When navigating public spaces, women will often make decisions based on their perceptions of safety. Understanding what lies behind this fear of crime can help urban planners design more inclusive spaces, argues Pablo Navarrete-Hernandez.
The way women navigate the world through the built environments which surround them is definitively shaped by both lived experience and perception of safety, according to Dr. Pablo Navarrete-Hernandez in a recent publication, “Building Safer Public Spaces”, co-authored with Dr Paz Concha and Arielle Vetro.
In many ways, the paper argues, women are excluded from participating in public spaces as a consequence of fear. From the mode of transportation they choose, to the route home from work they take, which gym to go to, or which park to take their children to – all of these daily activities are, to some degree, constrained by both devastating realities and heightened perceptions of crime.
In dedicating his work to efficient urban policies, former architect and current Visiting Fellow of LSE’s Latin America and Caribbean Centre, Dr. Navarrete-Hernandez explains how providing practical environmental interventions to policymakers, through research, can help foreground the experiences of women in urban planning.
Feminist urbanism, he says, is helpful in defining the problem and locating its origins. “The theory says, and I would agree, that the planning and design of cities is male-dominated. So, as a result, there is significant bias over who gets consideration when building the public space,” he explains. “At its core, we (the co-authors) are recognizing the need to include larger representation of women on those decisions.”
Understanding what is behind people’s fear of crime can help planners design inclusive public spaces
A distinction is important to make, Dr. Navarette-Hernandez notes, between urban interventions which center crime prevention, and those which prioritize reducing fear of crime and foreground the experiences of women and other marginalized groups. He says: “The built environment interventions that we currently implement in urban planning, they come from the criminology perspective – which of course, focuses on the perpetrator, not on those afraid of being victims.

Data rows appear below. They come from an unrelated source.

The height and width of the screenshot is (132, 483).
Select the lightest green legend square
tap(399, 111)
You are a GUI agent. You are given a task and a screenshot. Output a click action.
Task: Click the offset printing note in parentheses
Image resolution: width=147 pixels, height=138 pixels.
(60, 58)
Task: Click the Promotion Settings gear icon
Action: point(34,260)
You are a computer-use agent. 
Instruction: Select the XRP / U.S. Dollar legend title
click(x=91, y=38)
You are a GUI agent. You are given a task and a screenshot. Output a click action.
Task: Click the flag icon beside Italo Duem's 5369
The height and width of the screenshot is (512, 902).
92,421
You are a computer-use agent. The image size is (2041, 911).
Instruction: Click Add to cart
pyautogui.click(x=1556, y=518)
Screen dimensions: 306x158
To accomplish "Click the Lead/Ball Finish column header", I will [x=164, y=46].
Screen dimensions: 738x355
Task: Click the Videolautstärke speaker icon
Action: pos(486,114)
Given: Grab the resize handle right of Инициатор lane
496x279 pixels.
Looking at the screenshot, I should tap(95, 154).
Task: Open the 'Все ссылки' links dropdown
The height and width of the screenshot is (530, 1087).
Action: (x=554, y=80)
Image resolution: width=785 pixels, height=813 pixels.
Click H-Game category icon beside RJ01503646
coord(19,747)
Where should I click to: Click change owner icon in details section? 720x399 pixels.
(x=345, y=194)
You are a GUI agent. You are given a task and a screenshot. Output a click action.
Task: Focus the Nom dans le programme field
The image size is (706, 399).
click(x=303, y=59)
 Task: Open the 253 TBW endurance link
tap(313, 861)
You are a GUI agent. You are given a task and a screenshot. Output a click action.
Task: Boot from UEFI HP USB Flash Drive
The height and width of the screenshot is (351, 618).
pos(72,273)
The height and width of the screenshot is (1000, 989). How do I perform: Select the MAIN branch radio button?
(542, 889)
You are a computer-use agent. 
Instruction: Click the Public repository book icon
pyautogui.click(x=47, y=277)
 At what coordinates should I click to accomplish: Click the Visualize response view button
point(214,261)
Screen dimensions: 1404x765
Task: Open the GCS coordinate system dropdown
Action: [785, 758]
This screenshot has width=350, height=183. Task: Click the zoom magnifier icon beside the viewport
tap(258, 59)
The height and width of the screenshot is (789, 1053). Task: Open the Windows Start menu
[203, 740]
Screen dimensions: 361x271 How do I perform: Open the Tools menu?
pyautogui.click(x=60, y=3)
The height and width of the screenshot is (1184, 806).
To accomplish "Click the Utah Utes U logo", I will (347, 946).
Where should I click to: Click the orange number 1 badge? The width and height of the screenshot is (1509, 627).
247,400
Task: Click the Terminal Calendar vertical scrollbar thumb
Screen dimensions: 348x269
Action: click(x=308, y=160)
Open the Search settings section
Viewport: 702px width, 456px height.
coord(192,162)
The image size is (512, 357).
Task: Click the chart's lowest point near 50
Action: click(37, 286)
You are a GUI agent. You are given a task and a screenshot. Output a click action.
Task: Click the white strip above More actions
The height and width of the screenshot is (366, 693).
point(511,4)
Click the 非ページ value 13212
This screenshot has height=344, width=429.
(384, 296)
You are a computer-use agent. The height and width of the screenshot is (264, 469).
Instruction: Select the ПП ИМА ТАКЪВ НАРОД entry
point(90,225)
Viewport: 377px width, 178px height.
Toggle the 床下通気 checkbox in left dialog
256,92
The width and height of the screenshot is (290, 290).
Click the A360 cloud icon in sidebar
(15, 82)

These are separate constructs with unique associated problems.
The purpose of the experiment is to understand the fear of crime and its impact on individuals, particularly those who are marginalized in urban planning. By focusing on this issue, the hope is to design urban interventions that prioritize the comfort, freedom and emotional safety of underrepresented groups. The result would be a more diverse range of interventions that better address the needs of these communities.
This article can add as a great source of secondary research in my studies. By exploring this issue, I hope to gain a deeper understanding of the impact of fear of crime on individuals, particularly those who are marginalized in urban planning. My goal is to contribute to finding solutions that prioritize the comfort, freedom, and emotional safety of these groups in urban environments.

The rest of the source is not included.